Mr. Gramm’s statement is misleading and ignores the backstory and stated goals of the Trump administration. The Trump administration was attempting to deal with several of the many adverse distortions impacting U.S. trade with other countries. The administration had to start somewhere and could not correct all the distortions simultaneously.

The renegotiation of NAFTA into USMCA, the tariffs on Chinese imports, and the steel tariffs were three of the select initiatives completed by the Trump administration. All three initiatives were effective in addressing those specific trade distortions. For example, the U.S. trade deficit with China peaked during the Trump administration in 2018 at $418 billion dollars. The U.S. trade deficit with China declined to $344 billion in 2019, and to $310 billion in 2020. This represents a 26% decrease in the U.S. trade deficit with China. Furthermore, the Trump administration initiative reversed an 18-year long trend of ever-increasing U.S. trade deficits with China.

How can Mr. Gramm say the goal was not achieved?

Furthermore, during the Trump administration, the overall year to year growth in the total U.S. annual trade deficit was effectively mitigated for the first time in twenty years. Instead of continuing to grow year after year, the U.S. trade deficit was kept in a tight range with the annual deficit running a low of $800 billion a year and a high of $900 billion in one year.

After the Trump administration ended in 2020, the U.S. Trade deficit has increased every year and in 2022 reached a record $1.2 trillion annual trade deficit. The U.S. annual trade deficit will exceed $1.2 trillion in 2023. If the Trump administration or any other subsequent administration had continued to address the several remaining trade distortions, then the U.S. trade deficit would have continued to decline just as in fact the velocity of trade deficits declined during the Trump administration years.

 

IV. Mr. Gramm falsely claims trade deficits are not a sign of the hemorrhaging of America’s lifeblood. Mr. Gramm falsely claims trade deficits, under international accounting rules, simply mean foreigners are investing more in the U.S. than Americans have invested abroad.

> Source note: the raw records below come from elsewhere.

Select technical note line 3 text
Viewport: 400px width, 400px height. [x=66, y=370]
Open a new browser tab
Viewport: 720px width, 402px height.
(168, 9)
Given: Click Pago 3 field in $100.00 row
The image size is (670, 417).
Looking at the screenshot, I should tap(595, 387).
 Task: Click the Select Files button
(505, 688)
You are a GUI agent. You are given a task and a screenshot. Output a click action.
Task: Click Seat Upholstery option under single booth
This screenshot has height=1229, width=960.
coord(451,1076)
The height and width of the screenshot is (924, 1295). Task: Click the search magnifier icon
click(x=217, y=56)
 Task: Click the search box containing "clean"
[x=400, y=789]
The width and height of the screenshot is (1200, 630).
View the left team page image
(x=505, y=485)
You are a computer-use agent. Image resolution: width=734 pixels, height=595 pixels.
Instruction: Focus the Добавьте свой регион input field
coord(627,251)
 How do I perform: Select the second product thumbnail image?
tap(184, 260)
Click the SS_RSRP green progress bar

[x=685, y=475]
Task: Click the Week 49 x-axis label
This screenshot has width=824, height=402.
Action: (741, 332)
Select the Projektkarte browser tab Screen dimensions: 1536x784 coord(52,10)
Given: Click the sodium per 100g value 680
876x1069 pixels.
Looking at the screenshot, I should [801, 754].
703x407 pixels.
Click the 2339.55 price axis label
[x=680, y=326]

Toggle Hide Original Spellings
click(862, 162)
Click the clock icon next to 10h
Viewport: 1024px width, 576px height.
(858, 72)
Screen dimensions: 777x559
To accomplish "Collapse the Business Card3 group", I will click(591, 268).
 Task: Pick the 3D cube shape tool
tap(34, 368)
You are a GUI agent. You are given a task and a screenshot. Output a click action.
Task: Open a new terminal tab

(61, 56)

When a country such as the U.S. maintains an ever-increasing annual trade deficit year after year for over two decades due to the mercantilist trade policies of its trading partners and numerous trade distortions, then such trade deficits do actually matter. In fact, such ever increasing trade deficits are a threat and impediment to the long-term well-being of the U.S. economy and its industrial capacity.

Surely Mr. Gramm knows free trade theory teaches that trade between countries will balance over time. Free trade theory teaches that a country such as the U.S., which is running significant trade deficits year over year, should begin to see the U.S. currency value decline relative to other countries currencies. The devalued currency thus lowers the costs of the deficit country’s (U.S.) exported goods relative to the rest of the world. Therefore, with the depreciating currency, U.S. exports should theoretically increase until trade between the U.S. and other countries is once again balanced.

But the U.S. has sustained ever increasing trade deficits since the mid 1970’s. Contrary to free trade theory and expectations, the value of the U.S. currency in fact has not decreased relative to other countries’ currencies values. Therefore, the return to balanced trade as expected by free trade theory has not materialized for the U.S.

Surely Mr. Gramm knows the danger that year after year trade deficits over several decades presents. These annual U.S. trade deficits in fact are compensated for by the sale of U.S. assets to foreign investors and companies. This means the future income/rents from those formerly U.S. owned assets now accrues or is paid to foreign investors and foreign companies. Thus, there is a reduction in overall annual income and rents for U.S. investors and U.S. companies due to the reduction in assets held and owned by U.S. entities and investors.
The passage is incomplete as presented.